If you want some help picking a cover image, drop into the chatroom.

When You're Done

When you've finished writing your article, you can submit it to Universe Factory for review. At least, that's what Medium calls it - in reality, we use that "review" period more like a queue. If you'd like us to check it through for mistakes and coherency, we can - just drop a note in the chat room asking us to do it. We usually don't correct anything but the most glaring errors, unless you ask for it.

To submit, click the "..." button in the top-right menu. Beware: if you click Publish, you publish to your own blog - you can still add this to Universe Factory, but if you only want the article on UF then use the additional menu instead. You should get this menu:

The extra options menu

Click "Add to publication". You should now get a menu detailing the publications you can submit to; select Universe Factory and click "Submit draft for review".

Publishing

Your part is done now; all that's left is to publish. The editors have a queue of submitted drafts; every 3 days (at least, that's what we're aiming for) we'll publish something for it. You can drop into chat to check out the progress of that and to shout if there's something you want to input to the process. We're a friendly bunch!

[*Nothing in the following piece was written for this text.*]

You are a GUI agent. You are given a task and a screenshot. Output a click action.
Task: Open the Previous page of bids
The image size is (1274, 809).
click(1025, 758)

How to publish submissions (for blog editors and Worldbuilding moderators)

(We have several people with edit privileges on the blog. These are my notes to make it easier for others to publish stuff, because maybe someday I'll want to take a vacation or something. :-) )

On Medium

  • Go to the list of submissions ("stories" on the blog menu) and click on the one you want to publish.

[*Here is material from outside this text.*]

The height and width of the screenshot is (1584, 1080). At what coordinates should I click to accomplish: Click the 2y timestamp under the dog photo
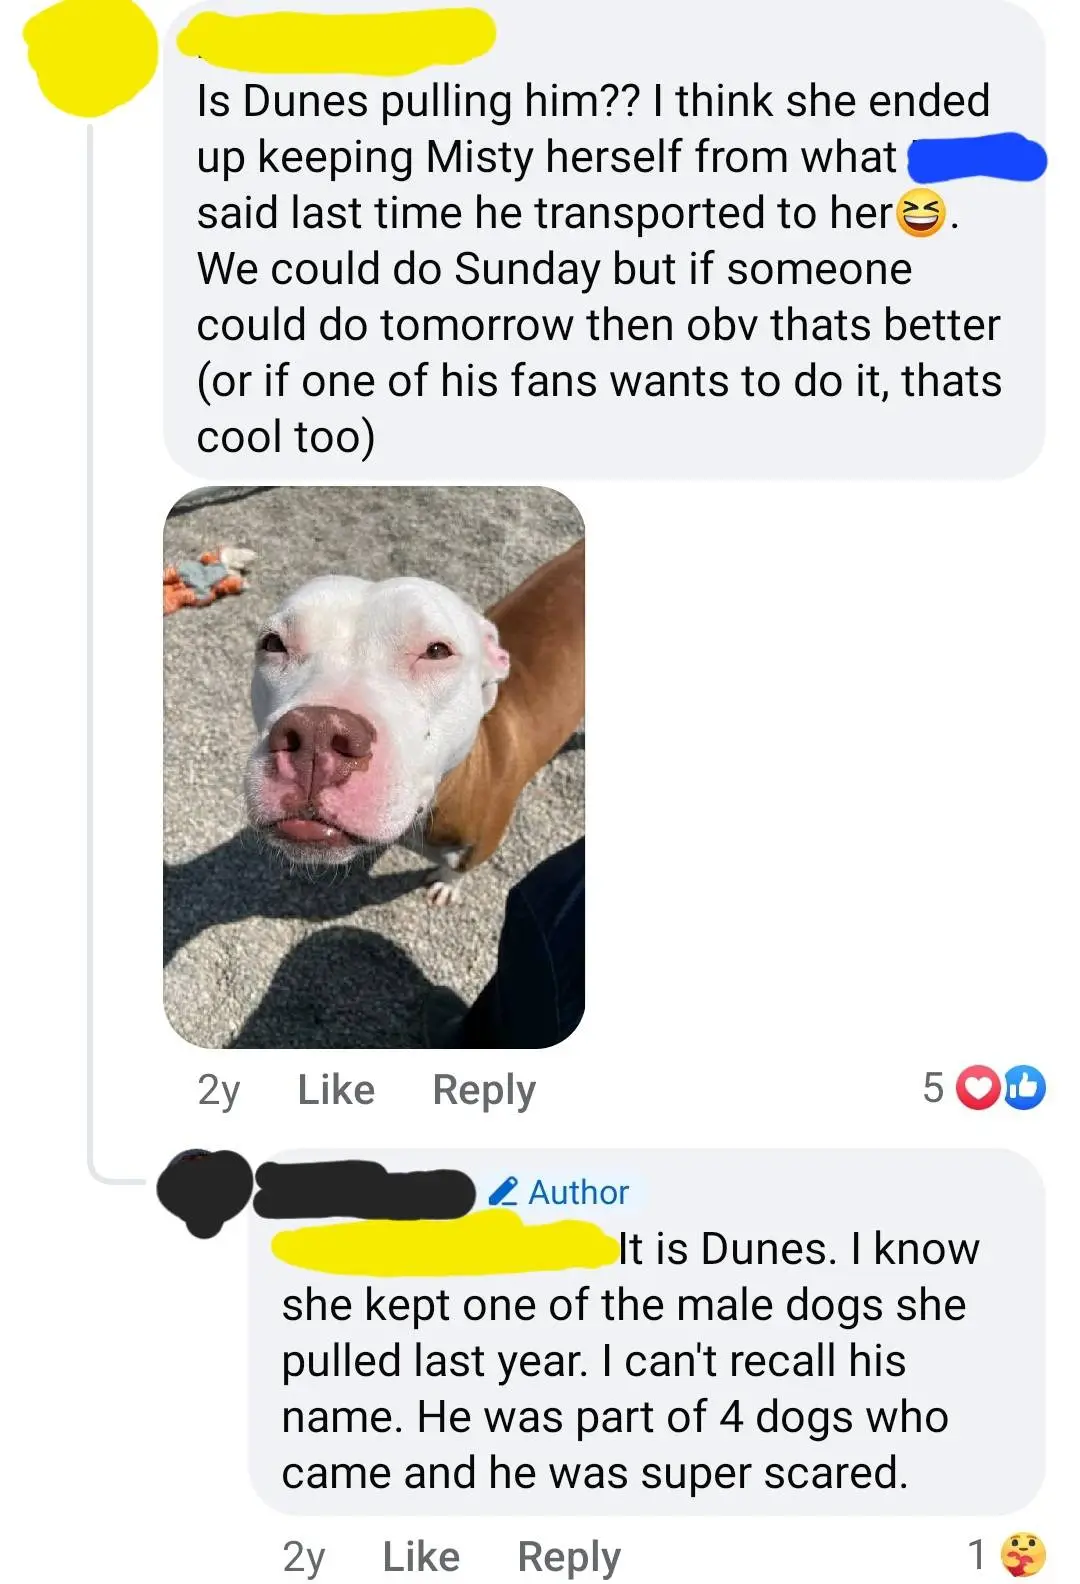click(219, 1090)
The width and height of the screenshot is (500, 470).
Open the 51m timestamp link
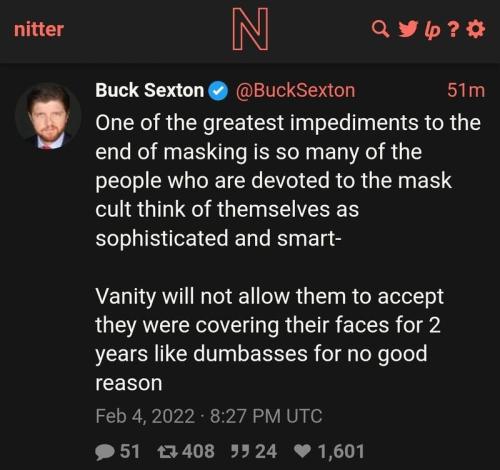[x=466, y=90]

  • Click "edit" at the top.

  • Read through the post, fixing any typos or formatting problems you see. We take a light hand with edits, but typos and grammar-os happen to everybody sometimes. Don't impose your voice on the author, of course, like Americanizing British spellings.

  • Click "publish" at the top. Look at the tags and make any adjustments that seem appropriate. Click the button to publish. The page should refresh with the Universe Factory header (and the URL should be rewritten).

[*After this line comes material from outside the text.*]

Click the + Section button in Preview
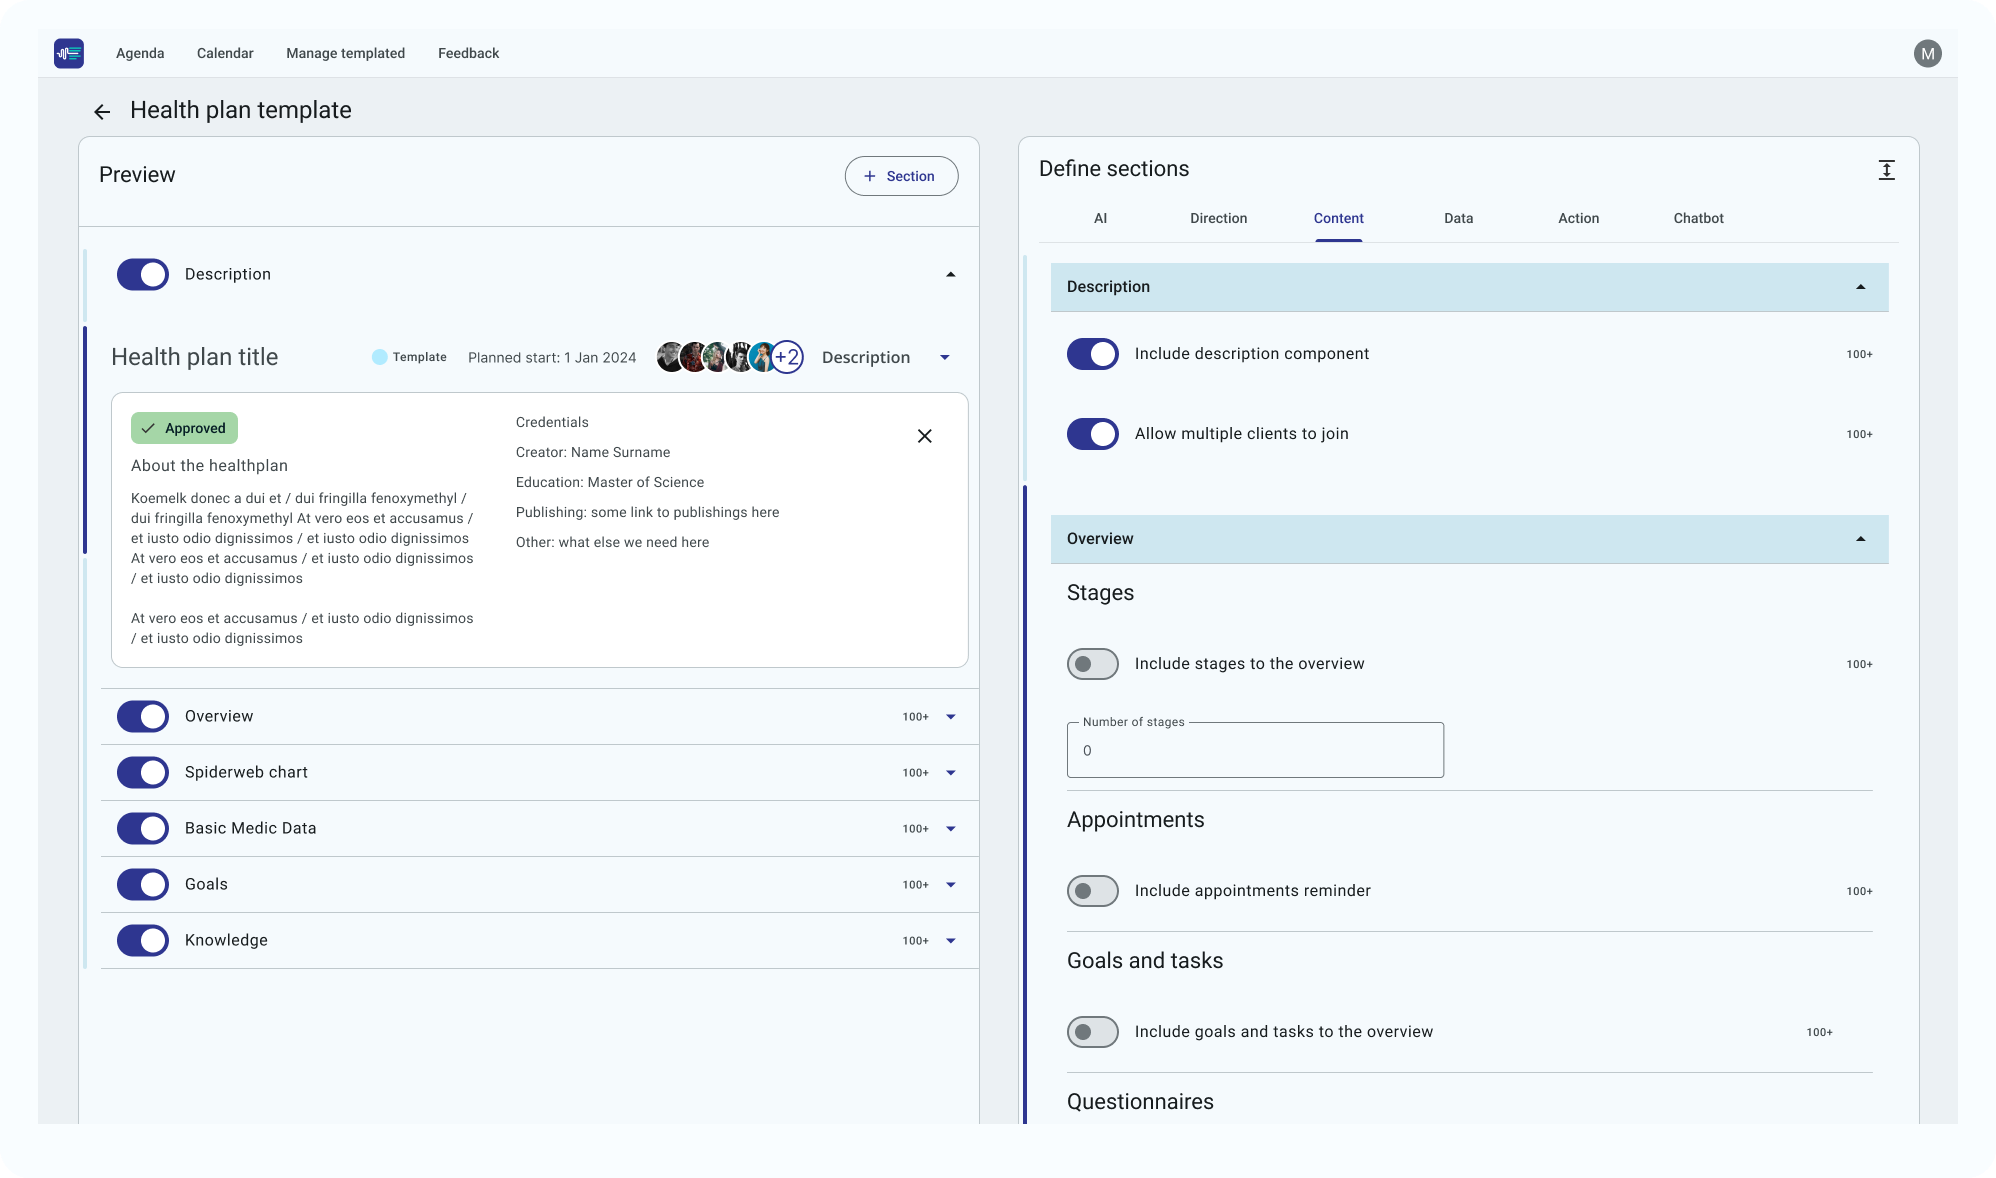The image size is (1996, 1178). coord(901,176)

Go to the blog front page (you might need to force a refresh; blame caching) and make sure it looks ok (text is visible on the background graphic, etc).

  • Go back to the post so you'll have the title, author, and URL handy.

On Worldbuilding Meta

  • Go to the blog announcement.

  • On the question, start an edit, grab the markdown for the newest post (title + link, and author), and then cancel the edit.

  • Edit the answer to add the post you just grabbed. New posts go at the top. The month headings are the month it was posted, which might not be the current month if you're doing this early in the month.

  • Edit the question.

    • Remove the older post ("previous post") and label the current one (the one you just added to the answer) as the previous post.
    • Add the newest post, following the format.
    • Pick out something from the post to entice people to read it -- usually the first paragraph or two, but sometimes something a little farther down works better. Or if it doesn't lend itself well to that, write a teaser.
    • If this is a new contributor's first post, highlight that.
    • Update the title of the question to reflect the newest and now-previous posts.
    • Check the list of upcoming posts at the bottom; if this newest one was on that list, remove it.

For a moderator

This part requires a Worldbuilding moderator.

  • In the mod tools, go to "community events". Assuming there is a live event for the previous blog post, edit it. Replace the URL with the URL for the answer: https://worldbuilding.meta.stackexchange.com/a/4038. Save the change.

  • On the same page, create a new event, called "New blog post: (title)". For the URL, use the question URL. Set the start date to approximately now and the end date for about a week later. (Also set the number of preview days to 0.) Save the change.

  • Check the site main page to make sure it shows up. (It might take a couple minutes.)

(In case you're wondering, the URL dance is because of a bug that doesn't allow two events to point to the same URL. So we use the answer for the older and the question for the newer. If traffic increases to the point that we're publishing three posts a week, shorten the event durations.)